Setiap tahunnya, pembiayaan JKN untuk 8 jenis Penyakit Katastropik selalu berada di atas angka 20% dibandingkan seluruh biaya pelayanan kesehatan. Memprihatinkan melihat 8 penyakit tersebut sangat membebani dana JKN yang kita kumpulkan dari semua peserta, dimana BPJS Kesehatan saat ini sudah kewalahan akibat missmatch (tidak seimbangnya besaran premi yang diterima dengan biaya pelayanan kesehatan).
“Kita butuh data penderita katastropik sebelum era JKN yang menggunakan Askes dan biaya pribadi, dibandingkan pertumbuhan katastropik setelah adanya BPJS. Bisa jadi katastropik ini memakan biaya besar karena yang selama ini tidak berobat ataupun berobat tradisional, ramai-ramai berobat setelah ada BPJS. Jadi kasus bertahun-tahun akhirnya harus ditanggung anggaran setahun,” kata Dewan Pendiri LK2PK Muhammad Amin, seperti dalam siaran persnya kepada Republika.co.id, Jumat (1/12).
Sam’ani Kurniawan, yang juga dewan pendiri LK2PK mengatakan, "Kita mesti tetap berpegangan pada prinsip bahwa derajat kesehatan dipengaruhi oleh 4 faktor dominan yaitu perilaku, kesehatan lingkungan, pelayanan kesehatan, dan herediter. Pelayanan kesehatan kita masih disibukkan dengan berbagai masalah ketersediaan infrastruktur pun dengan skema pembiayaan kesehatannya."
Sam'ani berharap cost sharing bukan menjadi pilihan utama dalam memperbaiki kekurangan yang ada dalam sistem pembiayaan kesehatan. Menurutnya masih banyak alternatif lain yang bisa dikembangkan oleh pemerintah selaku regulator maupun BPJS Kesehatan sebagai operator.
Dr Abd Halik Malik, dewan pendiri LK2PK lainnya menambahkan, “Cost sharing bisa diterapkan pada kasus moral hazard untuk mencegah hal tersebut terjadi. Namun pada penyakit katastropik, akan menyulitkan peserta karena beban biaya yang sulit dipastikan. Malah karena paket jaminan penyakit katastropik inilah sehingga masyarakat banyak yang berminat untuk mendaftarkan dirinya sebagai peserta JKN.”

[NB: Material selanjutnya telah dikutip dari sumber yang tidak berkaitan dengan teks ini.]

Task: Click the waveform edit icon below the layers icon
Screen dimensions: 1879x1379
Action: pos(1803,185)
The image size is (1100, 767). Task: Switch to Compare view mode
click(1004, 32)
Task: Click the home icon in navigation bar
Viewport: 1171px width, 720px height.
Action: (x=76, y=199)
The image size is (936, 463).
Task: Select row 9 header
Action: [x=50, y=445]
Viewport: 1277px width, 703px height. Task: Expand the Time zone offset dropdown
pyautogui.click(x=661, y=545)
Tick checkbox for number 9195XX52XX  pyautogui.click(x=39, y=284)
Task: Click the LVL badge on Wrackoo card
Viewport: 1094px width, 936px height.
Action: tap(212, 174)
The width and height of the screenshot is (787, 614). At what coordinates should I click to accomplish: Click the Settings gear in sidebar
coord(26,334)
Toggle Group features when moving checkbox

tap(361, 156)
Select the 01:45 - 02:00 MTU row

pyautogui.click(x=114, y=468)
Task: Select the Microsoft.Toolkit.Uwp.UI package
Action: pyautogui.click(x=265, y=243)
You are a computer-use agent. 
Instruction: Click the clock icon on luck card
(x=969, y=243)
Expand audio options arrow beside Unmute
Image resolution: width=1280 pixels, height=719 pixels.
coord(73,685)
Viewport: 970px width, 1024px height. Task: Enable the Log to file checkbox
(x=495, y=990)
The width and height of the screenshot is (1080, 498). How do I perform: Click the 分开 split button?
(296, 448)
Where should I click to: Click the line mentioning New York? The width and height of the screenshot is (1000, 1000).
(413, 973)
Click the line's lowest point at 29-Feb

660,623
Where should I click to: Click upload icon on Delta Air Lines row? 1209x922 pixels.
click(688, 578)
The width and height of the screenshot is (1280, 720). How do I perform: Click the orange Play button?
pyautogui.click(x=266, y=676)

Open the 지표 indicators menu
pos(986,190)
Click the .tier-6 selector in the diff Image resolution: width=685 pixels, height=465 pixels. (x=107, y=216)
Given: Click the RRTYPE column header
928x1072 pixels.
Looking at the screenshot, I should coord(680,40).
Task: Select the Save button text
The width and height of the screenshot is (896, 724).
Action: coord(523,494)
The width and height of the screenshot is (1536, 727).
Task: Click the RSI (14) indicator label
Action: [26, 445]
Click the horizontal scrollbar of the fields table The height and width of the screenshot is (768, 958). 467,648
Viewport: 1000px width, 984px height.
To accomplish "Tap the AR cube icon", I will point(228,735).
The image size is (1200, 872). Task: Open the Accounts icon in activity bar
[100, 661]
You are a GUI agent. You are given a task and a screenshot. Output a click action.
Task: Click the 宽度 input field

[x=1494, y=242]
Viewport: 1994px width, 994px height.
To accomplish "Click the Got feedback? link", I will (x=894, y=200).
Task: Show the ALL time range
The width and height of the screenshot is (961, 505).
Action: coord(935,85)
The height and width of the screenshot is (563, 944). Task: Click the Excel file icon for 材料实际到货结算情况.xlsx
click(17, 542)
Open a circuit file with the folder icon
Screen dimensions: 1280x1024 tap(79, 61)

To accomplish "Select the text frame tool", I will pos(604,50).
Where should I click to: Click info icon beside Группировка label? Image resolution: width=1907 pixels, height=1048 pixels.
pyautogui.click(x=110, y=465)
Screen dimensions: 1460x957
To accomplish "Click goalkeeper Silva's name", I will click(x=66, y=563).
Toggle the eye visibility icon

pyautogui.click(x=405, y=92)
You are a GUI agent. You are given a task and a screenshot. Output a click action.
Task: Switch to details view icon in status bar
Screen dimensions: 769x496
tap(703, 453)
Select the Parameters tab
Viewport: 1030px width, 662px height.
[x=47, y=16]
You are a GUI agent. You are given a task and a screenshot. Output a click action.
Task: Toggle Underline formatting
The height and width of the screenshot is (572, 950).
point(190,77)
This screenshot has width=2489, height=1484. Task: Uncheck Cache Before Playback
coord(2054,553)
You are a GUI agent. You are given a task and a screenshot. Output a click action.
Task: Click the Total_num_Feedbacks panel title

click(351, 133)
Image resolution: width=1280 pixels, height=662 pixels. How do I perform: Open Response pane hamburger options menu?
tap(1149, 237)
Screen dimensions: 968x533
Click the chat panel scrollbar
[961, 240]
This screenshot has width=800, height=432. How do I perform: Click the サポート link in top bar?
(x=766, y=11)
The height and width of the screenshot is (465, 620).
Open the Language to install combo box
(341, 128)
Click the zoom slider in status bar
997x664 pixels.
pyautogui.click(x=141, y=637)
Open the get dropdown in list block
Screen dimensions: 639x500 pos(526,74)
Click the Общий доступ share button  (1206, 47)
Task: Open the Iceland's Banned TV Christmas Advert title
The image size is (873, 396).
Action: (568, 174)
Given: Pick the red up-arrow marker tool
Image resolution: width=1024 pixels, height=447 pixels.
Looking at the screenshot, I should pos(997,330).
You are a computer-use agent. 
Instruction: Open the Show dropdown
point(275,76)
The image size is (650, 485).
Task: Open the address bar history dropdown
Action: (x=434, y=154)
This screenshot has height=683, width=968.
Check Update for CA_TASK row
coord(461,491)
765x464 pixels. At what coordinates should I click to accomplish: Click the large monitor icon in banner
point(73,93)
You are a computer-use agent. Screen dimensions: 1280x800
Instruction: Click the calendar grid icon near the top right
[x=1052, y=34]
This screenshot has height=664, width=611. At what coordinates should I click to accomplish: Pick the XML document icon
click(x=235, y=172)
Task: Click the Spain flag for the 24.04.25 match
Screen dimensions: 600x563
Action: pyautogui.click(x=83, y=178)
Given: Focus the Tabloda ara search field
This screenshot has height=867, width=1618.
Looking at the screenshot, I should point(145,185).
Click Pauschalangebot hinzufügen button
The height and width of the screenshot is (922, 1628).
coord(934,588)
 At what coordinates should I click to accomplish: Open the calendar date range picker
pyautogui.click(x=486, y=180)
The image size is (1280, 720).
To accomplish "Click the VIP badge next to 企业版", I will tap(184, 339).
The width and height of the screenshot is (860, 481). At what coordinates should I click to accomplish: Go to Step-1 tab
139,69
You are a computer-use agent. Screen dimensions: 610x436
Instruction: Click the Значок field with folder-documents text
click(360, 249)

Beberapa akademisi telah menawarkan konsep penggunaan cukai rokok atau bahkan penarikan premi untuk setiap bungkus rokok di luar cukai. Secara ilmiah, rokok memang mempunyai pengaruh yang signifikan terhadap timbulnya berbagai penyakit katastropik. Sehingga wajar apabila ia membayar dosanya dengan cara ikut serta pada pembiayaan kesehatan.
Direktur Eksekutif LK2PK dr Ardiansyah Bahar mengatakan apapun solusi yang akan diambil, hendaknya melibatkan semua pihak dan memperhatikan kondisi di lapangan.
“Menteri-menteri terkait, utamanya Menko PMK dan Menteri Kesehatan hendaknya segera mengambil langkah-langkah dalam mencari sumber pendanaan lain serta menyempurnakan sistem pembiayaan katastropik. Hal ini sesuai dengan Inpres No 8 Tahun 2017 yang baru dikeluarkan. Semoga semua pihak dapat memaksimalkan perannya untuk memperbaiki sistem jaminan kesehatan nasional yang saat ini sedang berjalan,” katanya.